### Exercise objective
Can you rewrite the stretch from the line containing "Click the back navigation arrow" through the line containing "pyautogui.click(x=166, y=251)", putting "chatbot helper icon" in place of "robot assistant icon" and leaving everything else unchanged?
** start Source data **
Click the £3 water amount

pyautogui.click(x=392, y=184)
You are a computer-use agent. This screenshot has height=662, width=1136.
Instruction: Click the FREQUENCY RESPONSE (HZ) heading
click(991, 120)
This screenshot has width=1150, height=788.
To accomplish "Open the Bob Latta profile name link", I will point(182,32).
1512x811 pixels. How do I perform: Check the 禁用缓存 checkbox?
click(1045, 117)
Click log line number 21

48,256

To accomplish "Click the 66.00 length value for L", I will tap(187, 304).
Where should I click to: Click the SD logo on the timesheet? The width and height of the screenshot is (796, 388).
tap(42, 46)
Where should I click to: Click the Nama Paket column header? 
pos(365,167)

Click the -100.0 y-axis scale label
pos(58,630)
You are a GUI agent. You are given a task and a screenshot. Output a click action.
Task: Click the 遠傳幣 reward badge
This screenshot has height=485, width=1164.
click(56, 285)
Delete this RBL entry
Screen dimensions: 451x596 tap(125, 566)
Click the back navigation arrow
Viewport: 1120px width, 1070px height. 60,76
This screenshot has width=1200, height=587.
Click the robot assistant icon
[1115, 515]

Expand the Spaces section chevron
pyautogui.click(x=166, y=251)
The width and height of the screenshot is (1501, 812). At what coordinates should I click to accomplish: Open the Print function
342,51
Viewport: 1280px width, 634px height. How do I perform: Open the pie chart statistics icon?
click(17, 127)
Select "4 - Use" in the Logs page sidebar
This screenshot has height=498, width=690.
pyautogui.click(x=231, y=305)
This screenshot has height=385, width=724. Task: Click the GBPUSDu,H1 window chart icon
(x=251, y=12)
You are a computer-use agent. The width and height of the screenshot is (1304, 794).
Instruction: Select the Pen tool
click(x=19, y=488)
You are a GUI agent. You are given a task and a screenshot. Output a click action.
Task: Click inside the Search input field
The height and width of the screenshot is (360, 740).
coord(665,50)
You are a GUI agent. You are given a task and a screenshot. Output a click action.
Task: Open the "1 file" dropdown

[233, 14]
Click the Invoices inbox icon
** end Source data **
### Response to this exercise
Click the back navigation arrow
Viewport: 1120px width, 1070px height. 60,76
This screenshot has width=1200, height=587.
Click the chatbot helper icon
[1115, 515]

Expand the Spaces section chevron
pyautogui.click(x=166, y=251)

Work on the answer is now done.